··· Recorded information ···
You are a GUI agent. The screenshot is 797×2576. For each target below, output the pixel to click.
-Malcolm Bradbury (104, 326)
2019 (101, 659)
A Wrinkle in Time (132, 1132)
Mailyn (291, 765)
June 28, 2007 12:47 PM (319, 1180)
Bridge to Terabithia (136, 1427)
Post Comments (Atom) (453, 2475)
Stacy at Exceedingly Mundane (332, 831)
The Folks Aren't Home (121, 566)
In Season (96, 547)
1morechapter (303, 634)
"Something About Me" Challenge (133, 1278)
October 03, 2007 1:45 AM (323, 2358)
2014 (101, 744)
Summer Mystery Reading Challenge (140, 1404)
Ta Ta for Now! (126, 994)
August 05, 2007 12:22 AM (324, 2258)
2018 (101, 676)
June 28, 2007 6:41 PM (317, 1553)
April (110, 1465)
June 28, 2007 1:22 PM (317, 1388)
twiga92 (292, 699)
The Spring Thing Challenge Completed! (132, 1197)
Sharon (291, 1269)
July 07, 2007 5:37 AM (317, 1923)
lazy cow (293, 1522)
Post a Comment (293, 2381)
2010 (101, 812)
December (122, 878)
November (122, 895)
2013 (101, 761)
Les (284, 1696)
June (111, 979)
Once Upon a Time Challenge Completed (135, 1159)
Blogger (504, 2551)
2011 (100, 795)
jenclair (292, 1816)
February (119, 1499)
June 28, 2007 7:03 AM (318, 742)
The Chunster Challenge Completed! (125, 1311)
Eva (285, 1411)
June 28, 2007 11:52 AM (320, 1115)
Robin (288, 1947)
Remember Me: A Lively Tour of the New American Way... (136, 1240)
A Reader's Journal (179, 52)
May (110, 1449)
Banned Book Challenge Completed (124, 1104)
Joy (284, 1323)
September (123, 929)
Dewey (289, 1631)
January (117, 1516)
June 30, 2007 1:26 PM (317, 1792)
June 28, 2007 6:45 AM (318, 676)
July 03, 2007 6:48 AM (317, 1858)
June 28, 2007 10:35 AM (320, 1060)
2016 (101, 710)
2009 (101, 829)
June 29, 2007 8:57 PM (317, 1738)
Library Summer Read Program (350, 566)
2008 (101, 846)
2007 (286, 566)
···
▶ _Activity_
Both end lines included, restate word for word the lines above from the line with "Sharon (291, 1269)" to the line with "June 28, 2007 6:45 AM (318, 676)", and nothing else.

▶ _Answer for this exercise_
Sharon (291, 1269)
July 07, 2007 5:37 AM (317, 1923)
lazy cow (293, 1522)
Post a Comment (293, 2381)
2010 (101, 812)
December (122, 878)
November (122, 895)
2013 (101, 761)
Les (284, 1696)
June (111, 979)
Once Upon a Time Challenge Completed (135, 1159)
Blogger (504, 2551)
2011 (100, 795)
jenclair (292, 1816)
February (119, 1499)
June 28, 2007 7:03 AM (318, 742)
The Chunster Challenge Completed! (125, 1311)
Eva (285, 1411)
June 28, 2007 11:52 AM (320, 1115)
Robin (288, 1947)
Remember Me: A Lively Tour of the New American Way... (136, 1240)
A Reader's Journal (179, 52)
May (110, 1449)
Banned Book Challenge Completed (124, 1104)
Joy (284, 1323)
September (123, 929)
Dewey (289, 1631)
January (117, 1516)
June 30, 2007 1:26 PM (317, 1792)
June 28, 2007 6:45 AM (318, 676)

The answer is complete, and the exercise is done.